If I had to do it all over again, I would have been a speech therapist. It’s funny how things work sometimes; I never expected to spend five years of my life in group and individual speech therapy with both of my biological boys for oral motor and articulation issues. Now my oldest boy competes in speech competitions and the other is almost finished with his time in speech. And along comes Grace, who will spend quite a bit of time in speech, likely into her elementary years. Thankfully, she loves speech therapy or as she calls it, “MY speech.” Thankfully I love speech therapists and have had a couple as close friends along the way. What they do is extraordinary and it does change the game for three of my four kiddos. It’s funny that when we began the adoption process, that was far from my mind. Yes, cleft lip/palate was on our list but from my perspective , it was pretty low on the list and not likely.
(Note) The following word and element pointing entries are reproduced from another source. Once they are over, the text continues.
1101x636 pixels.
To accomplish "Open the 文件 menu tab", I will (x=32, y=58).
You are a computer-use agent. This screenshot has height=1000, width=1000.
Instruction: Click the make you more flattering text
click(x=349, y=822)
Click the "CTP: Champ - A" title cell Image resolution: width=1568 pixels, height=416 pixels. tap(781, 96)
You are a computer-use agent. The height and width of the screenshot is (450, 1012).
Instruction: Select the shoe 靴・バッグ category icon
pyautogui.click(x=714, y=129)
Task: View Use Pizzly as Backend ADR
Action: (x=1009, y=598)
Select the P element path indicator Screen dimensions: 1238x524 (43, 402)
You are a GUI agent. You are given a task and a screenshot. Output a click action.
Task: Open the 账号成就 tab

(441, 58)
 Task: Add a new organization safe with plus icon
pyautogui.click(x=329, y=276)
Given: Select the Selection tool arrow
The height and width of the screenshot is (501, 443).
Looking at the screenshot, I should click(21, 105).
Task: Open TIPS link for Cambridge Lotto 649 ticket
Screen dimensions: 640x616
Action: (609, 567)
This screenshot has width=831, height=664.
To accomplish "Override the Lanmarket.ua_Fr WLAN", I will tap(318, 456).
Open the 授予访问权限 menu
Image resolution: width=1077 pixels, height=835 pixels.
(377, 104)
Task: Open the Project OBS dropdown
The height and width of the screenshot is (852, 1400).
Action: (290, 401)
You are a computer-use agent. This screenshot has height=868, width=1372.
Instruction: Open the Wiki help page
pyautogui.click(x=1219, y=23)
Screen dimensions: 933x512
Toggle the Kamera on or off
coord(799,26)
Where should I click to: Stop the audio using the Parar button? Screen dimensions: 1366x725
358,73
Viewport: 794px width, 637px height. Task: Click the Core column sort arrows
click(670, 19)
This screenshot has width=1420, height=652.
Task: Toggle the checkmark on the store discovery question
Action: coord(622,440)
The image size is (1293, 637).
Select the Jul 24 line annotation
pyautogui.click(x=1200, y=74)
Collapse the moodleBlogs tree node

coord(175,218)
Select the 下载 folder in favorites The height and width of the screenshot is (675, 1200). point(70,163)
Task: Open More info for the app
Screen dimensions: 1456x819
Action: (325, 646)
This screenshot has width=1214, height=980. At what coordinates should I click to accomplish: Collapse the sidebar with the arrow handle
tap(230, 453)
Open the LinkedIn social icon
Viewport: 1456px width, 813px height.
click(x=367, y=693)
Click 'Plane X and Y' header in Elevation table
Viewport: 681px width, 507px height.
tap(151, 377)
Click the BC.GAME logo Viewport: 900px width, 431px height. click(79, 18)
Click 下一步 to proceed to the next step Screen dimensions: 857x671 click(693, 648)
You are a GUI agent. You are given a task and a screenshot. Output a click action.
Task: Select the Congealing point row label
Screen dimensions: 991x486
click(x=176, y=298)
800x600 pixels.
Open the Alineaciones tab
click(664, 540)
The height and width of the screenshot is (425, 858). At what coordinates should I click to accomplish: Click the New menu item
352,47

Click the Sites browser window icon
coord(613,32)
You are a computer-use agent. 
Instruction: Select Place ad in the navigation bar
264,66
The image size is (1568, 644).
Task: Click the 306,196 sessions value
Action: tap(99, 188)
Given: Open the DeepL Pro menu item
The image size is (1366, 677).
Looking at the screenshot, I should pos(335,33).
Funny how things work and funny that spending portions of the week in speech therapy was already pretty comfortable for our family.
So, this post is specific to those considering adopting a cleft lip/palate special needs child. What would 2-14 procedures look like? What would speech therapy for around 4 or 5 years look like? It seems very daunting and overwhelming and is still for us sometimes like a big unknown. But sometimes it looks like this.
Yes, that’s right. Smarties. Smarties to help teach sweet Grace how to use her muscular little tongue to position and hold a Smartie at the front of her newly acquired palate. Big fun when you are able to hold it there. Even more fun when you get to eat it afterward! That simple motion encouraged by candy is setting a foundation for specific sounds to be heard loud and clear. “Love” gets placed there, as does “Like.” These are important words to say and be understood in for a two year old! Sometimes speech therapy looks a bit like this…
An alligator muscle stimulator and massager for lip rounding and closure!
If you’ve ever had surgery, you know that scar tissue can be a beast to untangle and loosen up and that muscles are weak. And sweet little cleft palate children have to relearn some strength and retraction and an entire list of things we take for granted. So Talk Tools has fun devices called Z Vibes and Jigglers to encourage massage with a sensory awareness brought on by the vibration of cute alligators or pink mice.
Overwhelming medical terms in cleft lip/palate land can be just that. Overwhelming. But alligators and candy and jigglers are much more my language. I want to know the bottom line and what it will really look like. The truth is, the speech therapy part looks like fun. Like play. With candy! Tongue tip lateralization is just a bonus in my book.
The surgery and devices in cleft lip/palate land are also overwhelming. It was why I originally thought that we would not pick this special need. Says the mom who was just yesterday pulling chewed up chicken out of her biological eight year old’s palate expander newly placed by her orthodontist. Cranking it with a plier like tool, my hands all in her tiny mouth while she is almost upside down so I can see it. Turns out both of my girls have some palate needs. And we roll with it. In a couple of years, I will be both a speech therapy expert and an orthodontic device specialist. And it isn’t overwhelming. Funny how in all of our worry and feeling unprepared, we get prepared. We are prepared. Funny how things work.
Thank you so much for sharing about sweet Grace and your speech experience. It sounds like you’re an honorary SLP!
I found your blog because my parents invented the Z-Vibe, and I thought I’d send you some blog posts that you may find useful:
• Fun, edible oral motor exercises: http://www.arktherapeutic.com/post/1266
• oral motor exercises: http://www.arktherapeutic.com/post/403
• oral motor exercises with the Z-Vibe: http://www.arktherapeutic.com/post/1128
Let me know if you hve any questions!
Your parents invented the Z-vibe! How fun is that? We were introduced to them through speech therapy and love them. Grace has a lot of movement from using them! May I ask what prompted that invention? It is a great idea! Thank you for the posts – I am excited to see them!
I’m so glad it’s been helping!! You’re very welcome! We’ve got the story on our about us page: http://www.arktherapeutic.com/About_Us.html
My three kids were born with cl/p. we have the hardest time getting my son’s food out of the space between his expander and palate. We use the Waterpik. Unfortunately, he still has a large fistula in his palate so when the water shoots up it goes in his nose. So obviously, he HATES the Waterpik. He’s 8. Can’t wait for his next surgery, poor little guy. But we haven’t found anything else that’s as effective. While we have ongoing daily issues with my one son’s palate, we forget that my other two have palate issues, other than speech classes. It’s interesting, the range of severity cl/p can be. Would adopt another child with cl/p in a heart beat if just being a parent, in general, weren’t so stinking hard.